── Data in this exercise ──

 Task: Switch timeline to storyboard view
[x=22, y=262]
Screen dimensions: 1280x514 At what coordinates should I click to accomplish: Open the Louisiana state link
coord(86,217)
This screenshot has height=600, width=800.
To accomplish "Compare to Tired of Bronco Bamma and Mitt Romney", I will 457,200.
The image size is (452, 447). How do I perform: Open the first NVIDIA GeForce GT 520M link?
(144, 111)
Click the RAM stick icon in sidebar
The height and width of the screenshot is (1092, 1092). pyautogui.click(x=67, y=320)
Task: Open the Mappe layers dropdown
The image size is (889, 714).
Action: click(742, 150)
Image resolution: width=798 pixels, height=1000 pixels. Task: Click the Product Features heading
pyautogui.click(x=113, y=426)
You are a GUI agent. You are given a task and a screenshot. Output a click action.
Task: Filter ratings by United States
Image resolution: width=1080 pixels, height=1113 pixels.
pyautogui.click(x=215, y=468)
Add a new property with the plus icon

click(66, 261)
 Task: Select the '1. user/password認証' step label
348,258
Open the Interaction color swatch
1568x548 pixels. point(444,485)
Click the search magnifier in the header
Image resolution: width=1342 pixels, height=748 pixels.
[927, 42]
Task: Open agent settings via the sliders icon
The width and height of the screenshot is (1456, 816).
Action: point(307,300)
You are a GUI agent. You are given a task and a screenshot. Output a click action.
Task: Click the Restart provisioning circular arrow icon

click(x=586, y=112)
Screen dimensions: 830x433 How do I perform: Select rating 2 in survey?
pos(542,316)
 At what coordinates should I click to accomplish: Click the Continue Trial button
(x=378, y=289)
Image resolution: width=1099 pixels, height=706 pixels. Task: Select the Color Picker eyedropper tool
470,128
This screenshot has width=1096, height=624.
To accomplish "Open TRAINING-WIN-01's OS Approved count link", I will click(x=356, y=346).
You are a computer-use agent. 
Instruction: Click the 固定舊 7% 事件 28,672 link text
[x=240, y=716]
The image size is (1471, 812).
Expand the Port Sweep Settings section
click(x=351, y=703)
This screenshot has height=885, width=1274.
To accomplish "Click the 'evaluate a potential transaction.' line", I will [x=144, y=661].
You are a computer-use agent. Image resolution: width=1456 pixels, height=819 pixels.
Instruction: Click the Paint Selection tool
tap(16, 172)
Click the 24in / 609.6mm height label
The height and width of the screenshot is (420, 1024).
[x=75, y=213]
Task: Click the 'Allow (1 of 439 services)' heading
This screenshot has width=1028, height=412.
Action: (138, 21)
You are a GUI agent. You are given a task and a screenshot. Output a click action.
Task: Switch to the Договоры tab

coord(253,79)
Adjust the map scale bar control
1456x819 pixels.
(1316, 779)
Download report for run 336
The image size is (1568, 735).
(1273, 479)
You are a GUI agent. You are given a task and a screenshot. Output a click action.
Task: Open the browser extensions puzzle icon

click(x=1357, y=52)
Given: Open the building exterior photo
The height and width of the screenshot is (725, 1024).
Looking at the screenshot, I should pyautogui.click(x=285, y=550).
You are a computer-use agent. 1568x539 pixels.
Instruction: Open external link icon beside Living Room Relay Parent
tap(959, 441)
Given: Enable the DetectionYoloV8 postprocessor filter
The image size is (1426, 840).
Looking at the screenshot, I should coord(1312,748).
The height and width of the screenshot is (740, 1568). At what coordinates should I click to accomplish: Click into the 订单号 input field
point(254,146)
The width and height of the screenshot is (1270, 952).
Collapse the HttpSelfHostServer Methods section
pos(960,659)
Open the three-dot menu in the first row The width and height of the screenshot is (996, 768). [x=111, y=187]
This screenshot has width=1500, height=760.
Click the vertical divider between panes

───

Problem description:
From the start of the records through the line containing "pyautogui.click(x=113, y=426)", substitute "Launch" for every "Open". Return only those lines, with nothing else changed.

Task result:
 Task: Switch timeline to storyboard view
[x=22, y=262]
Screen dimensions: 1280x514 At what coordinates should I click to accomplish: Launch the Louisiana state link
coord(86,217)
This screenshot has height=600, width=800.
To accomplish "Compare to Tired of Bronco Bamma and Mitt Romney", I will 457,200.
The image size is (452, 447). How do I perform: Launch the first NVIDIA GeForce GT 520M link?
(144, 111)
Click the RAM stick icon in sidebar
The height and width of the screenshot is (1092, 1092). pyautogui.click(x=67, y=320)
Task: Launch the Mappe layers dropdown
The image size is (889, 714).
Action: click(742, 150)
Image resolution: width=798 pixels, height=1000 pixels. Task: Click the Product Features heading
pyautogui.click(x=113, y=426)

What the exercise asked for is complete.